Cronaca

Un nuovo mezzo per la casa famiglia Don Oreste Benzi grazie alla generosità dei ravennati

“Quando mi hanno chiamato perché era pronto per il ritiro, ero in ospedale con la polmonite da Covid e ho rimandato a tempi migliori. E allora il titolare ce l’ha portato personalmente a casa"

Quest’anno la Pasqua è arrivata qualche giorno prima nella casa famiglia Don Oreste Benzi al Torrione di via Fiume Abbandonato. Nell’uovo c’è un Fiat Doblò con pedana per il trasporto delle persone in carrozzina, indispensabile alle necessità della struttura di accoglienza dopo la rottamazione di un mezzo simile nel settembre scorso. Un “regalo” da parte di tutta Ravenna, particolarmente gradito dopo un periodo non facile di isolamento e ricoveri per un focolaio covid nella comunità.

L’appello era stato lanciato dai responsabili della casa famiglia, i coniugi Grazia e Mauro Maraldi, poco prima di Natale attraverso le pagine del settimanale diocesano Risveglio Duemila. E in meno di due mesi, attraverso una serie di piccole e grandi donazioni, sono arrivati tutti i 14mila euro necessari ad acquistare il mezzo. In particolare, fanno sapere i Maraldi, le donazioni sono arrivate da alcune decine di cittadini, dalla Bcc ravennate forlivese e imolese, dall’azienda Gsi-Gruppo Servizi Informatici, dall’imprenditore Luca Vitiello, dall’arcivescovo di Ravenna-Cervia monsignor Lorenzo Ghizzoni. La casa famiglia ringrazia tutti per la vicinanza e la concreta solidarietà.

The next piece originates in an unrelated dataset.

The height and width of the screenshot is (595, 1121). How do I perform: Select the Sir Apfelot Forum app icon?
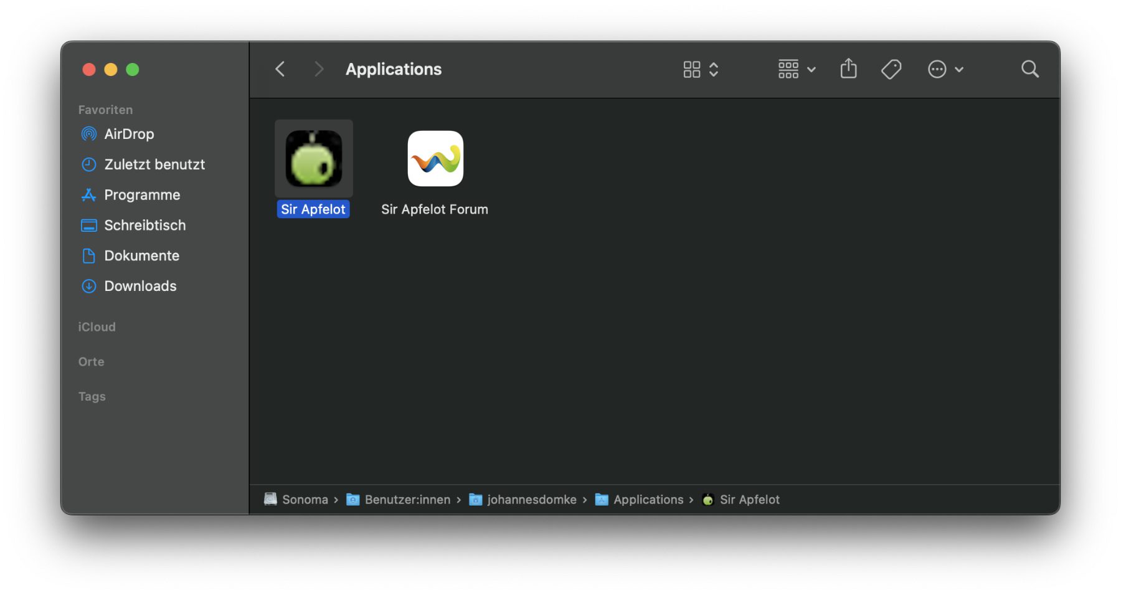(x=435, y=158)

Il Doblò attrezzato è stato acquistato sul mercato dell’usato dei mezzi speciali presso un concessionario di Cuneo. “Quando mi hanno chiamato perché era pronto per il ritiro – racconta Mauro - ero in ospedale con la polmonite da Covid e ho rimandato a tempi migliori. E allora il titolare ce l’ha portato personalmente a casa, rientrando in treno, senza chiedere un euro in più. La provvidenza esiste, la sensibilità e la generosità delle persone ci sorprendono continuamente”.

La Comunità Papa Giovanni XXIII, fondata nel 1968 dal sacerdote riminese don Oreste Benzi – di cui è in corso la causa di beatificazione – oggi è presente in 42 nazioni con le proprie realtà famigliari di accoglienza di persone emarginate, minori senza famiglia, disabili, ragazze liberate dai racket dello sfruttamento. A Ravenna è presente con due strutture a Gambellara e al Torrione e alcune famiglie accoglienti.